'''

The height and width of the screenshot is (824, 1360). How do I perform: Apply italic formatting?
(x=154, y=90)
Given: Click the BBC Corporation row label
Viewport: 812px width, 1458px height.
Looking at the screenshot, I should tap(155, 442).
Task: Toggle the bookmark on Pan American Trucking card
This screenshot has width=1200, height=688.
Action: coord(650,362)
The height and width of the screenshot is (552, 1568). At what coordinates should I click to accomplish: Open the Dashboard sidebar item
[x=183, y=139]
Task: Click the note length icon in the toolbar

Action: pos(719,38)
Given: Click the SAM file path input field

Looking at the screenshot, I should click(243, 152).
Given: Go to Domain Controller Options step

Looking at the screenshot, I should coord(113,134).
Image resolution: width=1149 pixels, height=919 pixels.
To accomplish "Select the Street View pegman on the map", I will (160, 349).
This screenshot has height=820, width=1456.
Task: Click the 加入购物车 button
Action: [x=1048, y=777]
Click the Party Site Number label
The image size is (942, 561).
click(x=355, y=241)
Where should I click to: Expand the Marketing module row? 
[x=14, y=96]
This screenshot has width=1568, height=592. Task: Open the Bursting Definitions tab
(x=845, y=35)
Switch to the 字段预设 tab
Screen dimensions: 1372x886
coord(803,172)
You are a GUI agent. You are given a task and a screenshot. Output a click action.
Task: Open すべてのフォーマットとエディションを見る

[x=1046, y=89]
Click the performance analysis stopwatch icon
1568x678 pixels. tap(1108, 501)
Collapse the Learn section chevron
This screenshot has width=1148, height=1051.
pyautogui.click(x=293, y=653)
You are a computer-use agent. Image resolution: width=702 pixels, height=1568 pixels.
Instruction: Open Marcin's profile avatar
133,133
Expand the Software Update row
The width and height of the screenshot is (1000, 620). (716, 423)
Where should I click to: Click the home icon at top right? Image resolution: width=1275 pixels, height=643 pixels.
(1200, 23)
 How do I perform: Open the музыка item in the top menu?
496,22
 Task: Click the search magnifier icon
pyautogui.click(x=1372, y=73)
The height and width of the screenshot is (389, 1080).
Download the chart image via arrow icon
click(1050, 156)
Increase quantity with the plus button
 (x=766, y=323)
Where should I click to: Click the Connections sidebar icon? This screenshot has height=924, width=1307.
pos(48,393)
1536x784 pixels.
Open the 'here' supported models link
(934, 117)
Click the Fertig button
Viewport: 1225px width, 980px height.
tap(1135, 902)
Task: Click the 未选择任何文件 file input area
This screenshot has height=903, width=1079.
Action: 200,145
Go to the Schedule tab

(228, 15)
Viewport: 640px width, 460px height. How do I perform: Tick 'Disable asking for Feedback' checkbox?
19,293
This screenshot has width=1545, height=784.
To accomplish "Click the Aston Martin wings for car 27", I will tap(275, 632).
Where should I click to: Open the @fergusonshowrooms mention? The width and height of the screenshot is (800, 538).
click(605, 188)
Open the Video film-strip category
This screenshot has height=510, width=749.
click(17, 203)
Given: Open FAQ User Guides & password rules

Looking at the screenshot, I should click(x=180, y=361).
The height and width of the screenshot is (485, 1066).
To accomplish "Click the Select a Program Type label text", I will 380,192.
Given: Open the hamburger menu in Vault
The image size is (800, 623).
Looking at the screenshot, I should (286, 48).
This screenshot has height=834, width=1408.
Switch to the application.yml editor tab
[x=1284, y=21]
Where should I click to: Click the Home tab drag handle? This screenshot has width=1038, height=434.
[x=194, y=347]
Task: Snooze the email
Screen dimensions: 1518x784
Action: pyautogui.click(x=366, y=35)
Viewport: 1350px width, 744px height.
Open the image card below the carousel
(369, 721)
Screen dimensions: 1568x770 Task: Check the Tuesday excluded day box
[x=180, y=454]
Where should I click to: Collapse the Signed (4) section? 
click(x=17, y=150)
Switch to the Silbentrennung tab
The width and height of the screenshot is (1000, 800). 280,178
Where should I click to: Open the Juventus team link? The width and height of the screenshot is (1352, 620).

'''

_DESCRIPTION OF THE TASK:_
All of the lines above must be returned exactly as they stand.

_ANSWER TO THIS EXERCISE:_
The height and width of the screenshot is (824, 1360). How do I perform: Apply italic formatting?
(x=154, y=90)
Given: Click the BBC Corporation row label
Viewport: 812px width, 1458px height.
Looking at the screenshot, I should tap(155, 442).
Task: Toggle the bookmark on Pan American Trucking card
This screenshot has width=1200, height=688.
Action: coord(650,362)
The height and width of the screenshot is (552, 1568). At what coordinates should I click to accomplish: Open the Dashboard sidebar item
[x=183, y=139]
Task: Click the note length icon in the toolbar

Action: pos(719,38)
Given: Click the SAM file path input field

Looking at the screenshot, I should click(243, 152).
Given: Go to Domain Controller Options step

Looking at the screenshot, I should coord(113,134).
Image resolution: width=1149 pixels, height=919 pixels.
To accomplish "Select the Street View pegman on the map", I will (160, 349).
This screenshot has height=820, width=1456.
Task: Click the 加入购物车 button
Action: [x=1048, y=777]
Click the Party Site Number label
The image size is (942, 561).
click(x=355, y=241)
Where should I click to: Expand the Marketing module row? 
[x=14, y=96]
This screenshot has width=1568, height=592. Task: Open the Bursting Definitions tab
(x=845, y=35)
Switch to the 字段预设 tab
Screen dimensions: 1372x886
coord(803,172)
You are a GUI agent. You are given a task and a screenshot. Output a click action.
Task: Open すべてのフォーマットとエディションを見る

[x=1046, y=89]
Click the performance analysis stopwatch icon
1568x678 pixels. tap(1108, 501)
Collapse the Learn section chevron
This screenshot has width=1148, height=1051.
pyautogui.click(x=293, y=653)
You are a computer-use agent. Image resolution: width=702 pixels, height=1568 pixels.
Instruction: Open Marcin's profile avatar
133,133
Expand the Software Update row
The width and height of the screenshot is (1000, 620). (716, 423)
Where should I click to: Click the home icon at top right? Image resolution: width=1275 pixels, height=643 pixels.
(1200, 23)
 How do I perform: Open the музыка item in the top menu?
496,22
 Task: Click the search magnifier icon
pyautogui.click(x=1372, y=73)
The height and width of the screenshot is (389, 1080).
Download the chart image via arrow icon
click(1050, 156)
Increase quantity with the plus button
 (x=766, y=323)
Where should I click to: Click the Connections sidebar icon? This screenshot has height=924, width=1307.
pos(48,393)
1536x784 pixels.
Open the 'here' supported models link
(934, 117)
Click the Fertig button
Viewport: 1225px width, 980px height.
tap(1135, 902)
Task: Click the 未选择任何文件 file input area
This screenshot has height=903, width=1079.
Action: 200,145
Go to the Schedule tab

(228, 15)
Viewport: 640px width, 460px height. How do I perform: Tick 'Disable asking for Feedback' checkbox?
19,293
This screenshot has width=1545, height=784.
To accomplish "Click the Aston Martin wings for car 27", I will tap(275, 632).
Where should I click to: Open the @fergusonshowrooms mention? The width and height of the screenshot is (800, 538).
click(605, 188)
Open the Video film-strip category
This screenshot has height=510, width=749.
click(17, 203)
Given: Open FAQ User Guides & password rules

Looking at the screenshot, I should click(x=180, y=361).
The height and width of the screenshot is (485, 1066).
To accomplish "Click the Select a Program Type label text", I will 380,192.
Given: Open the hamburger menu in Vault
The image size is (800, 623).
Looking at the screenshot, I should (286, 48).
This screenshot has height=834, width=1408.
Switch to the application.yml editor tab
[x=1284, y=21]
Where should I click to: Click the Home tab drag handle? This screenshot has width=1038, height=434.
[x=194, y=347]
Task: Snooze the email
Screen dimensions: 1518x784
Action: pyautogui.click(x=366, y=35)
Viewport: 1350px width, 744px height.
Open the image card below the carousel
(369, 721)
Screen dimensions: 1568x770 Task: Check the Tuesday excluded day box
[x=180, y=454]
Where should I click to: Collapse the Signed (4) section? 
click(x=17, y=150)
Switch to the Silbentrennung tab
The width and height of the screenshot is (1000, 800). 280,178
Where should I click to: Open the Juventus team link? The width and height of the screenshot is (1352, 620).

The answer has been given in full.